Feminist utopias

The late 19th and early 20th centuries saw many feminist utopias that portrayed a society run by women: by Charlotte Perkins Gilman, Irene Clyde, former New Zealand prime minister Julius Vogel, and the influential Bangladeshi author Begum Rokeya.

Begum Rokeya
Md. kamrul hasan, CC BY-SA 4.0, via Wikimedia Commons

The ideological battles around the time of women’s suffrage are enraging in retrospect. They probably were at the time, too. One tool in the rhetorical arsenal of feminist campaigners and thinkers was the utopian novel.

Say you’re concerned that voting women would lead to anarchy, matriarchal dictatorship, or social collapse. Feminist utopias explored the possibilities, stripped of reactionary alarmism, with optimism and a dose of satire.

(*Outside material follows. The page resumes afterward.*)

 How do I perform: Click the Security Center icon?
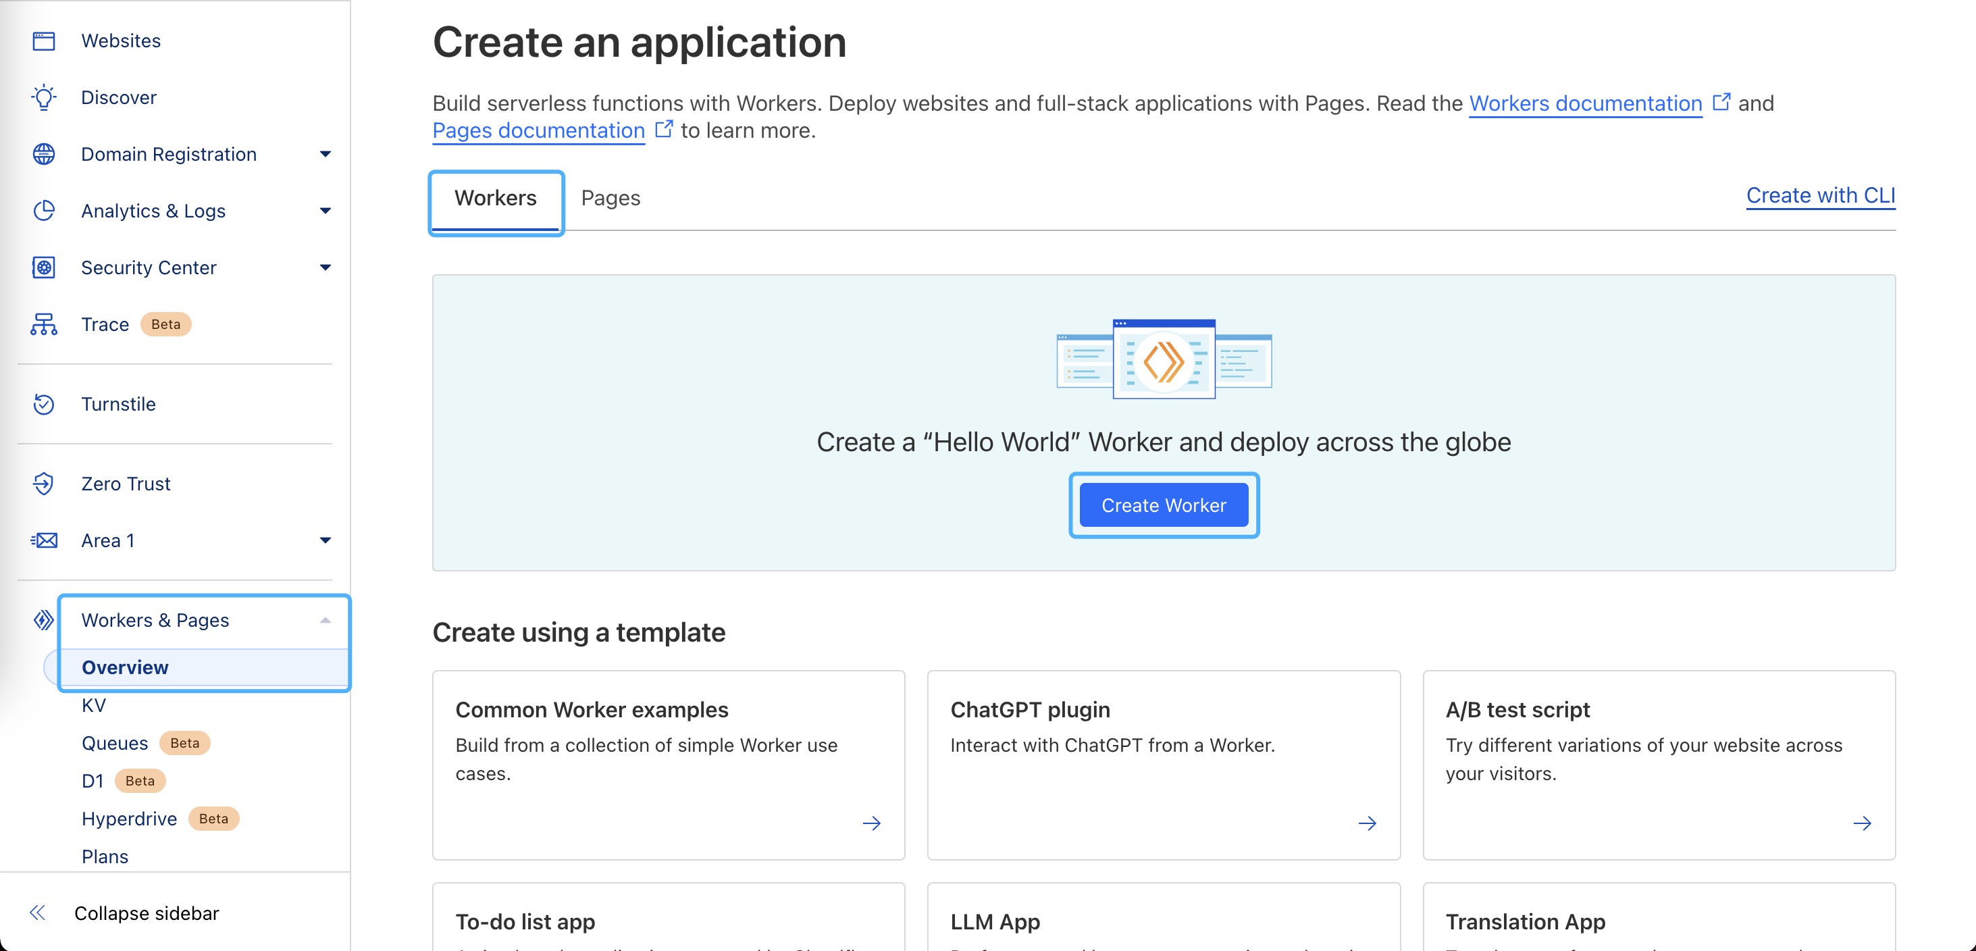pos(44,268)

Perhaps the most famous feminist utopia is Charlotte Perkins Gilman’s Herland. Published in 1915, it posited an all-female society in a hidden valley. Three men in a biplane fly into the valley and are confronted with a country free of gender roles, conflict, and war. Hijinks ensue. Today Gilman is best known for her fantastic short story “The Yellow Wallpaper,” another feminist classic that examined the ways in which 19th century medicine failed, and oppressed, women.

Irene Clyde was a non-binary (possibly transgender) lawyer from Britain who, in 1909, wrote a utopia about another hidden society – this one in a kind of parallel time and place. The protagonist of Beatrice the Sixteenth, a female doctor, slides into the society from a camel’s kick, and discovers (like the men in the biplane) that traditional gender roles are non-existent there. The country – Armeria – is utopian in some aspects (everyone is vegetarian), but also has slaves and war with neighbouring kingdoms.

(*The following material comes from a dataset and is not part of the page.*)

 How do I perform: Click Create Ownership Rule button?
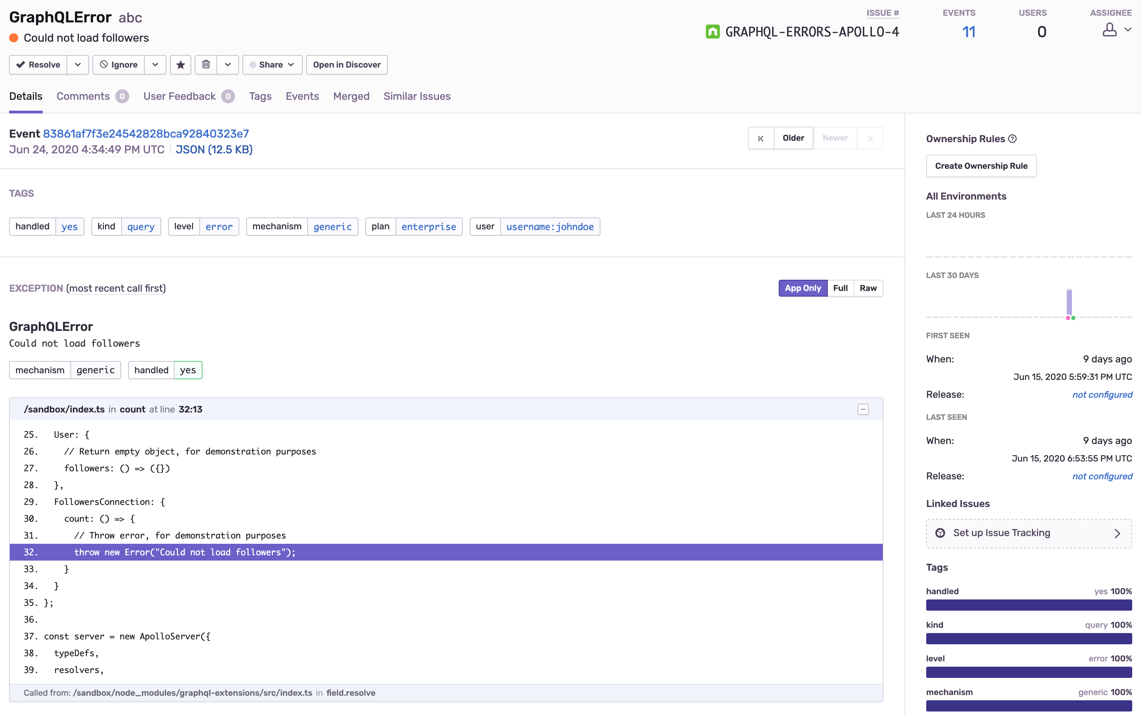tap(981, 166)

Julius Vogel was New Zealand’s first Jewish prime minister, and also its first science-fiction author. (The New Zealand sci fi awards are known as the Vogel Awards in his honour.) His sci-fi was Anno Domini 2000, or, Woman’s Destiny, written in 1889. Pros: New Zealand is run by women, which was quite prophetic because by the actual year 2000 New Zealand was actually run by women (with a female head of state, prime minister, Speaker of the House, and Chief Justice). Cons: it’s a dreadful romantic potboiler of a novel, with large swathes taken up by the intrigues of Reginald Paramatta, a villainous Australian cad.

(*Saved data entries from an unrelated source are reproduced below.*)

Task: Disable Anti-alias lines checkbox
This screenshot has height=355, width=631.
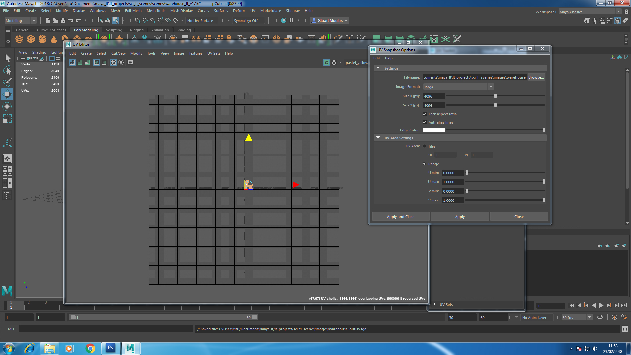Action: point(425,122)
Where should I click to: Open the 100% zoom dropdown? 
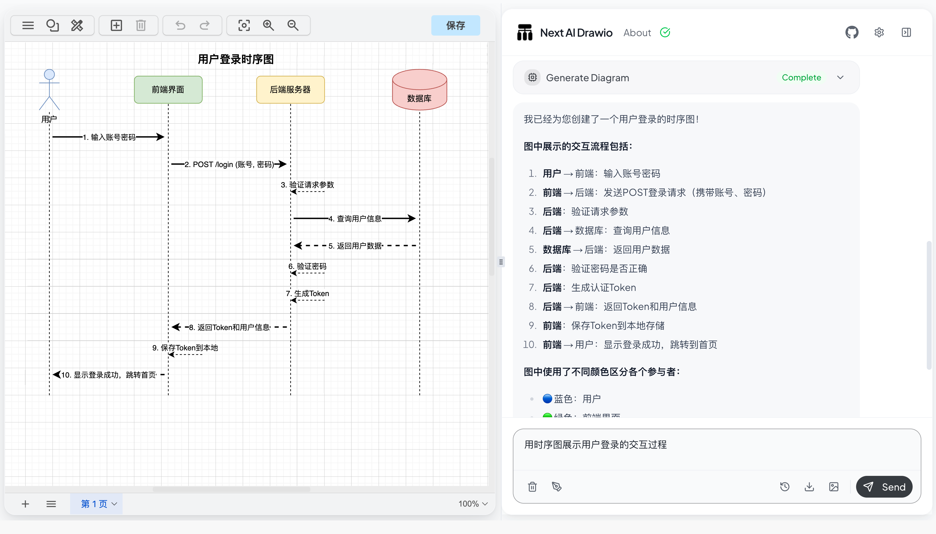pos(473,504)
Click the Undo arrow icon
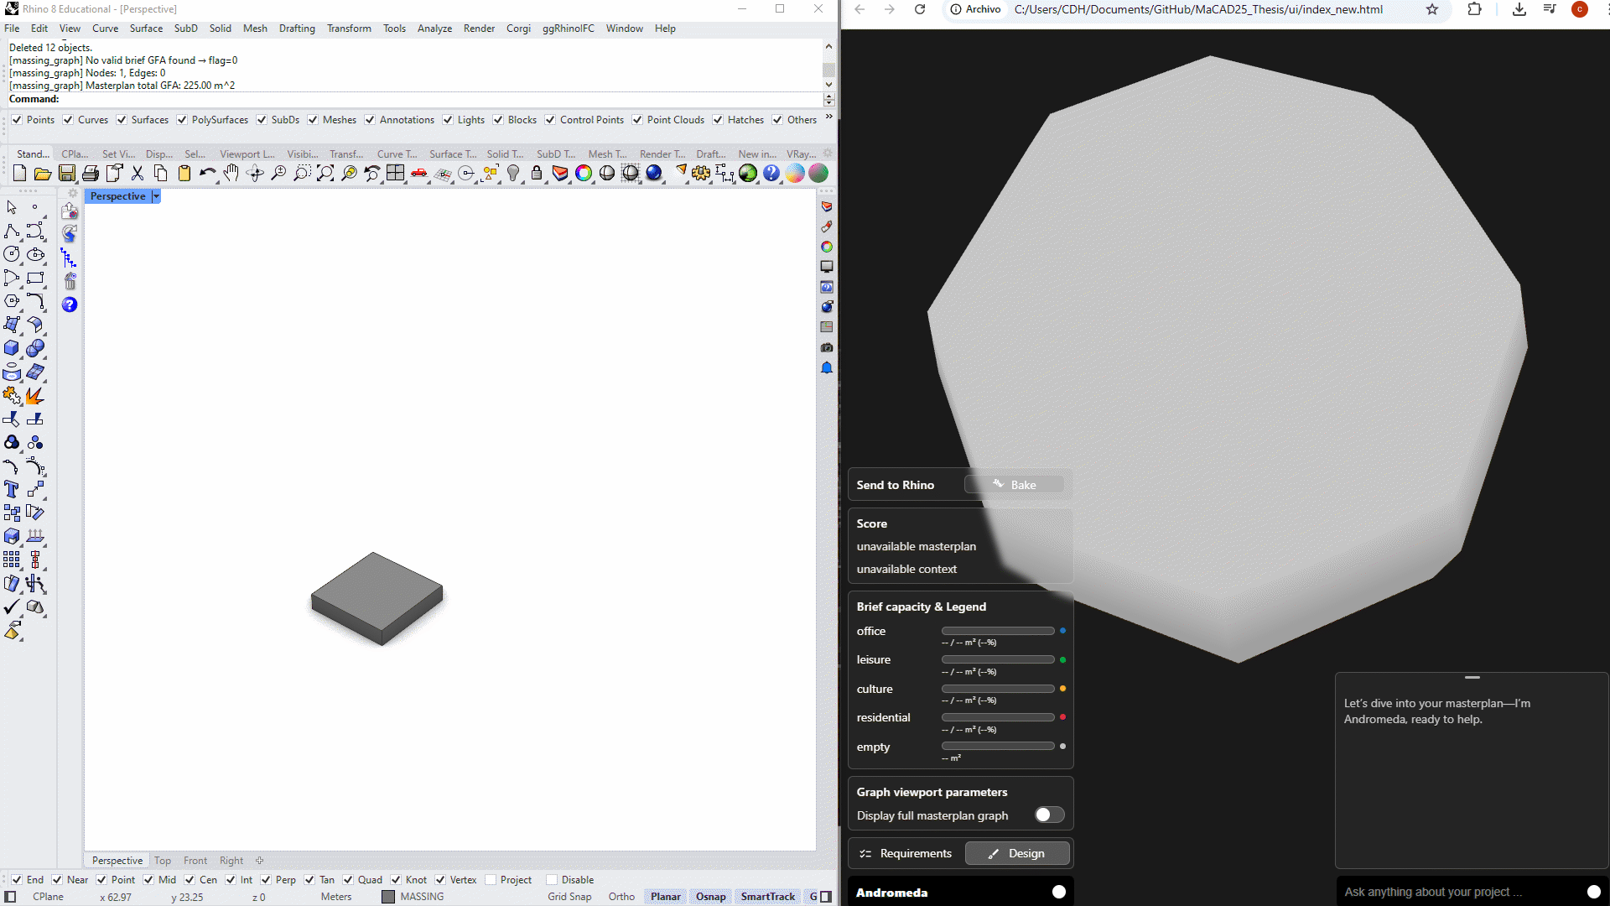Viewport: 1610px width, 906px height. tap(207, 174)
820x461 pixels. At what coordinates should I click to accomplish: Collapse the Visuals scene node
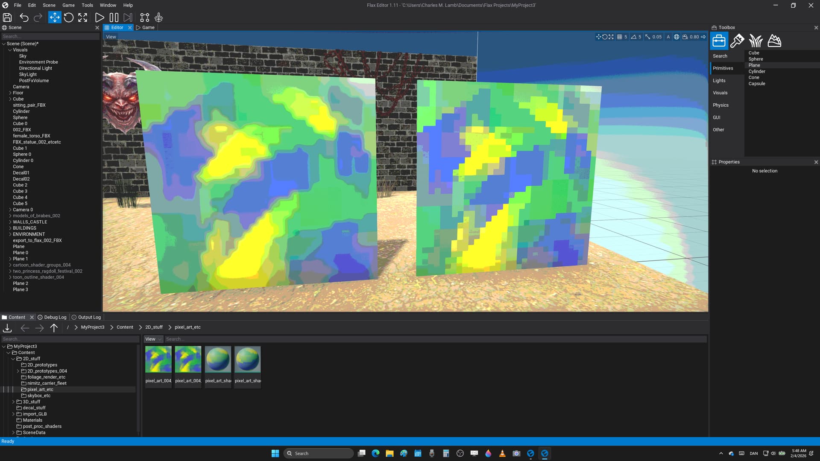tap(10, 50)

My personal favourite feminist utopia is Sultana’s Dream, a 1905 story by Bangladeshi author Begum Rokeya. This utopia inverts men’s and women’s roles as a way of shedding light on purdah, segregation of the sexes – and at the same time demolishing such hoary old lies as “men’s brains are bigger than women’s, therefore they are smarter.” Rokeya is a prominent figure in Bangladesh’s women’s rights movement: she founded schools and pushed for better women’s education through groups like the Islamic Women’s Association. Today a university, a public holiday, and a national award are named after her.